Here is another pastor/theologian/philosopher’s take. I’d love to hear your thoughts.
And, oh yeah, spoilers below.
The Good Place Finds Meaning in the End
Joel Mayward, February 3, 2020
Everything good must come to an end in order to be meaningful. That’s the message at the center of The Good Place, the afterlife comedy that ended last week after four seasons and 52 hilarious, philosophically enriching episodes.

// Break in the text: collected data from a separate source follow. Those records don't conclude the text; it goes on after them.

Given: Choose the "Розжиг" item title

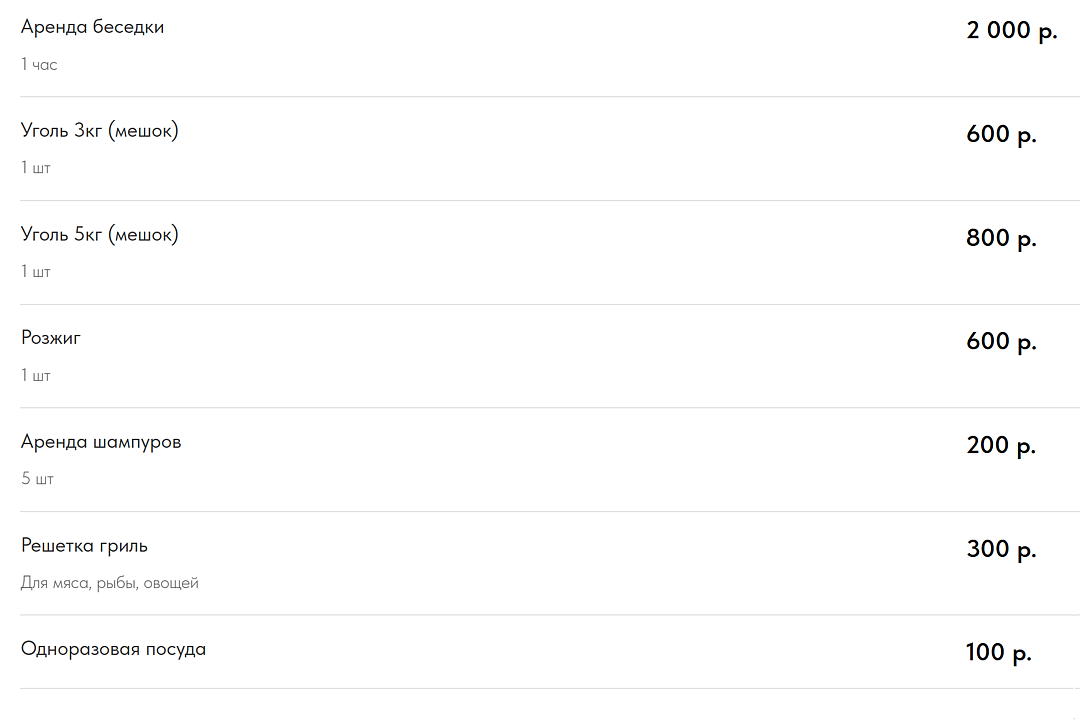Looking at the screenshot, I should click(x=51, y=338).
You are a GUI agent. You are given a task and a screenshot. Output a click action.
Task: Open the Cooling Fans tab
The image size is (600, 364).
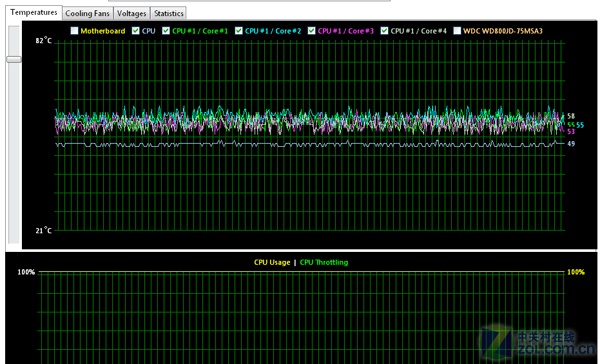pyautogui.click(x=87, y=13)
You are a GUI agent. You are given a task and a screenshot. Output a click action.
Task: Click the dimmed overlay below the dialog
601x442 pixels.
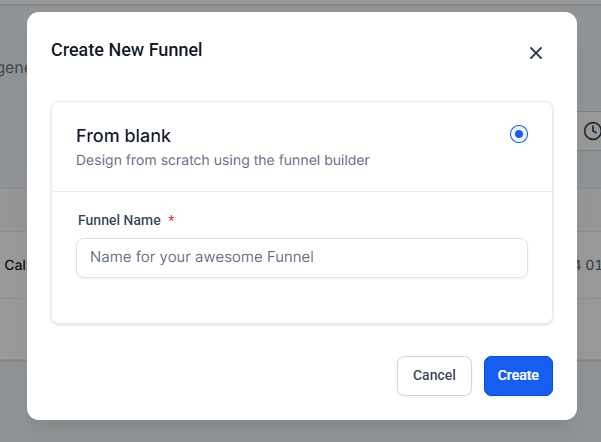coord(300,431)
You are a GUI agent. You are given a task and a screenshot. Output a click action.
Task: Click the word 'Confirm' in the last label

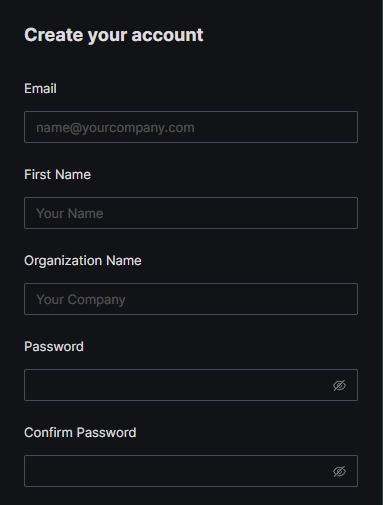click(48, 433)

Whereas Jean-Paul Sartre declared in his play No Exit that “hell is other people,” The Good Place proposed that heaven is other people; the loving friendships of the “Soul Squad” were genuinely salvific for the entirety of humanity. What began as an experiment in hell by the demonic architect Michael (Ted Danson) on four unsuspecting humans—the sinfully spunky Eleanor (Kristen Bell), moral philosophy professor Chidi (William Jackson Harper), aristocratic philanthropist Tahani (Jameela Jamil), and Floridian doofus Jason (Manny Jacinto)—concludes with a poignant and provocative solution to the problem of an eternal afterlife: death itself.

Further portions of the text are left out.